» GOALS
1. In the court-case summary about the Anderson search, what sentence did the court impose after finding Anderson guilty of the felony?
2. Carry on the summary of the Anderson search case from its last sentence.

» SUPPLIED TEXT
···
A police officer did not follow the proper protocol for conducting an inventory search of a detainee’s car, thus making the search impermissible under state and federal constitutions and prohibiting the admittance of any evidence obtained through the search.

In Andre Anderson v. State of Indiana, 49A02-1511-CR-1947, Indianapolis Metropolitan Police Department Officer Cory Heiny pulled over Andre Anderson after running the license plate on Anderson’s car and learning that Anderson had an outstanding warrant for strangulation and his driving privileges were suspended. Heiny requested that Anderson step out of the car, a request Anderson complied with, but not before removing his jacket, an action Heiny said was “uncommon.”

After handcuffing Anderson, Heiny returned to the car before it was towed away, picked up the jacket and discovered a handgun in his pocket. Anderson was not licensed to carry the gun, so the state charged him with Class A misdemeanor and Level 5 felony carrying a handgun without a license. Anderson moved to suppress the handgun as evidence, but the Marion Superior Court denied the motion. He also objected to the admission of the handgun at trial, but his objection was overruled.

The court found Anderson guilty of the felony and sentenced him to three years, prompting Anderson’s appeal, though he chose to forgo an interlocutory appeal of the denial of his motion to suppress.

In his field arrest report of the incident, Heiny framed the search as a search of the vehicle incident to arrest, but in the probable cause affidavit, Heiny describes it as “an inventory of the vehicle prior to towing it from the roadway.” The trial court had declared the search a “valid search incident to arrest” and did not decide whether it was also proper as an inventory search. The state argued that regardless of the type of search Heiny conducted, it was lawful under both state and federal constitutional protections against unlawful searches and seizures.
···
» MATERIAL PROVIDED
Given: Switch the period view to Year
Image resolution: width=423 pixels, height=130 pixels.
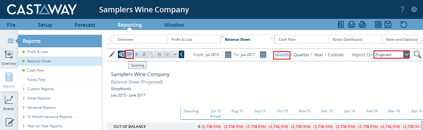Looking at the screenshot, I should point(318,55).
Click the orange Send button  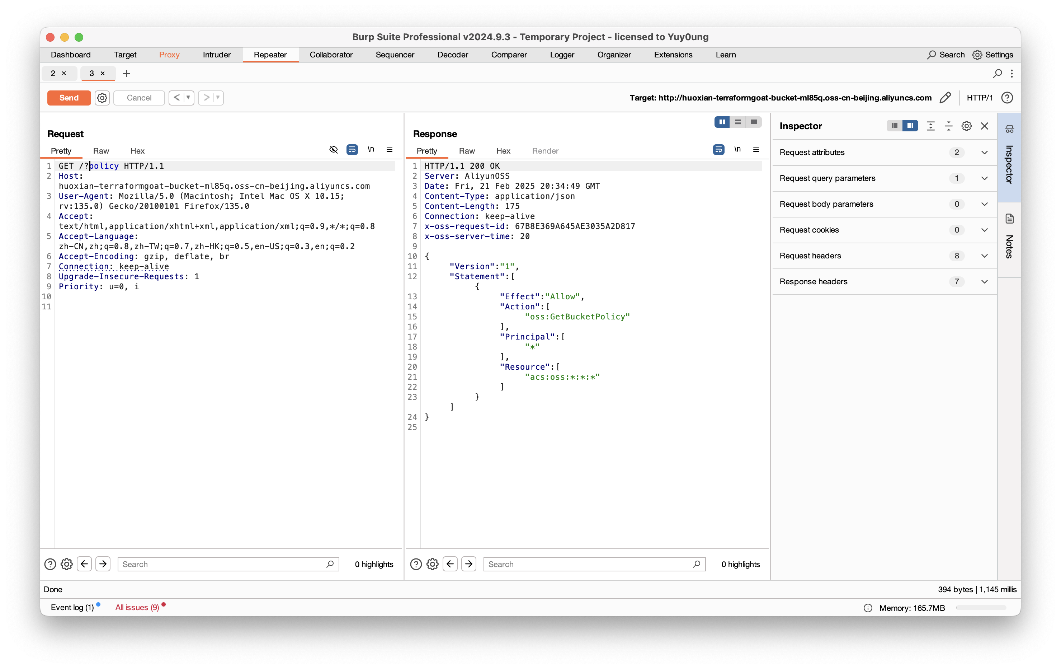pos(69,97)
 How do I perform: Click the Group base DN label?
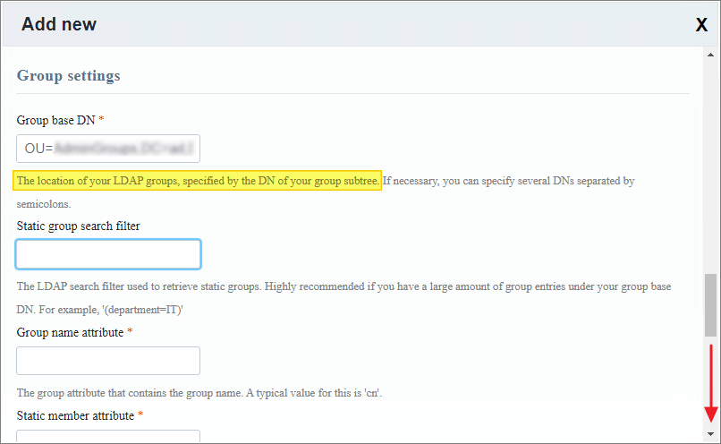pyautogui.click(x=55, y=120)
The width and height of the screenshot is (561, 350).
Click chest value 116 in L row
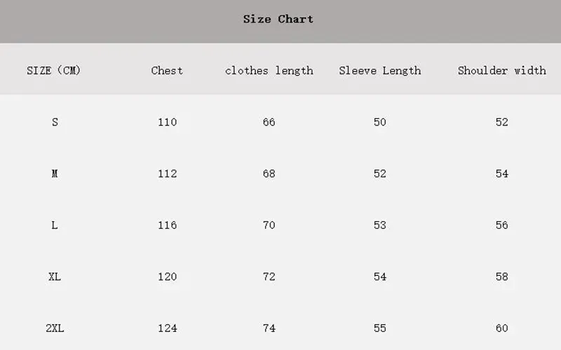point(168,225)
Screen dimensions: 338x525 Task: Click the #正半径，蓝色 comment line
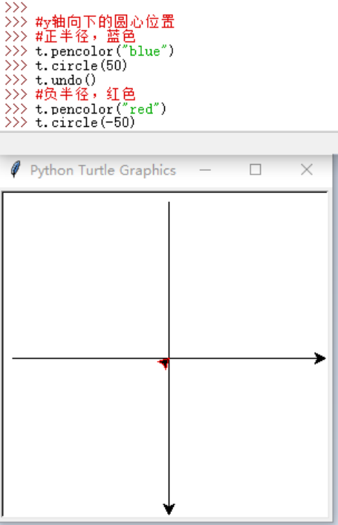[x=85, y=36]
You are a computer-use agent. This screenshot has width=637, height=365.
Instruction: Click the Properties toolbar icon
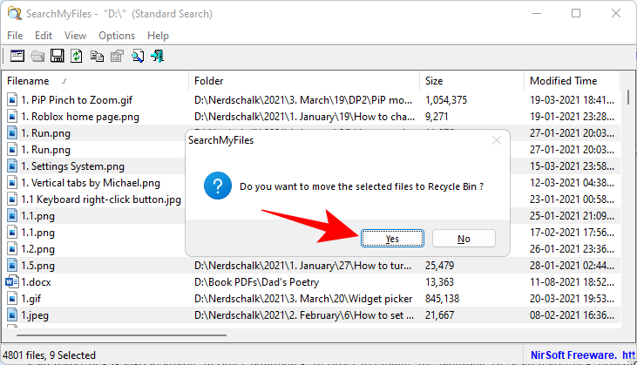pyautogui.click(x=117, y=56)
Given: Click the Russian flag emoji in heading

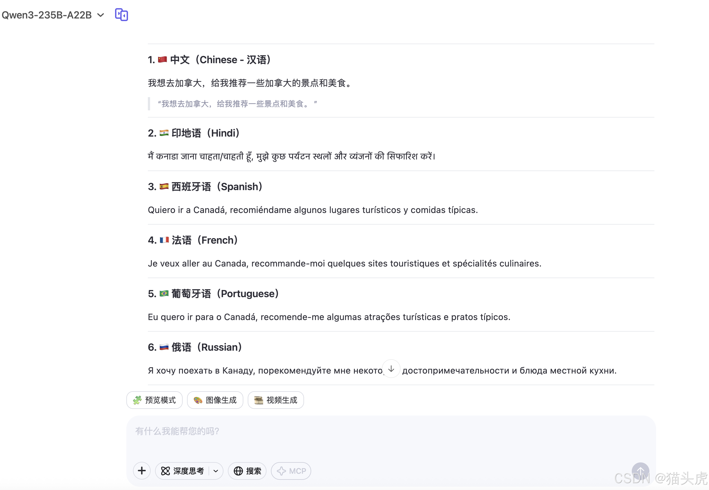Looking at the screenshot, I should point(164,347).
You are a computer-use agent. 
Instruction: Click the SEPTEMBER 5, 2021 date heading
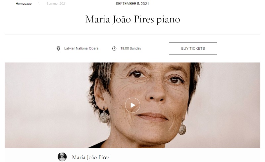click(x=132, y=4)
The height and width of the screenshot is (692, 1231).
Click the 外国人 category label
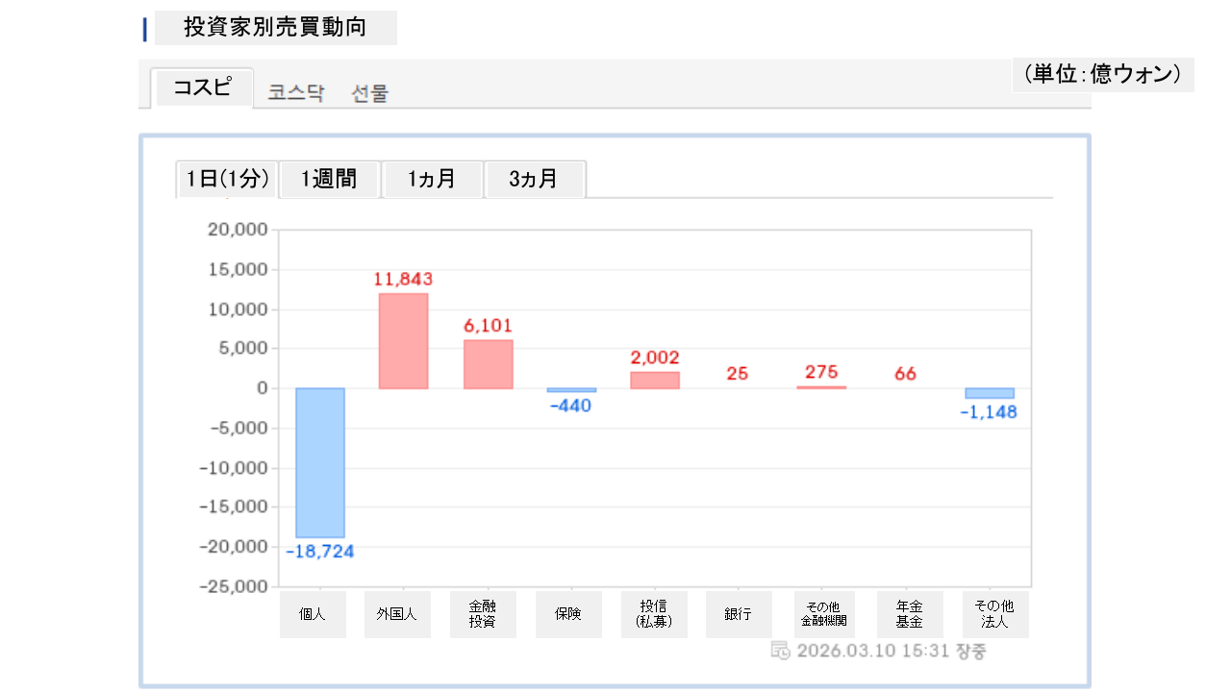click(396, 614)
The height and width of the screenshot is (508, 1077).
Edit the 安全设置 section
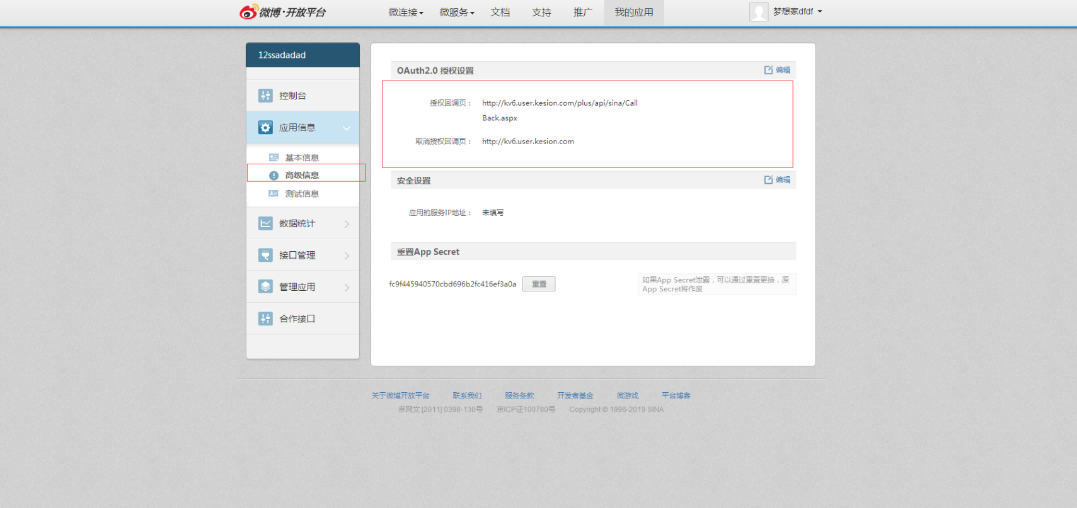777,180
···
» TASK RESPONSES
1. Three years.

2.
However, the Indiana Court of Appeals wrote Monday that based on the precedent of Arizona v. Gant, 556 U.S. 332, 335 (2009), Heiny’s entrance into the passenger compartment of Anderson’s car was unlawful. In Gant, the Supreme Court of the United States held that the search of the passenger compartment of a car, incident to the arrest of the driver and sole occupant, is not justified when that driver “could not have accessed his car to retrieve weapons or evidence at the time of the search.”

Similarly, the appellate court held that although IMPD does have a procedure in place through which it can tow cars, there was no evidence presented at trial that showed Heiny followed that procedure. Thus, his search of Anderson’s car did not fall into the inventory search exception to state and federal laws prohibiting unlawful and unwarranted searches and seizures.

Therefore, the appellate panel unanimously reversed the Marion Superior Court’s finding that Anderson was guilty of the Level 5 felony.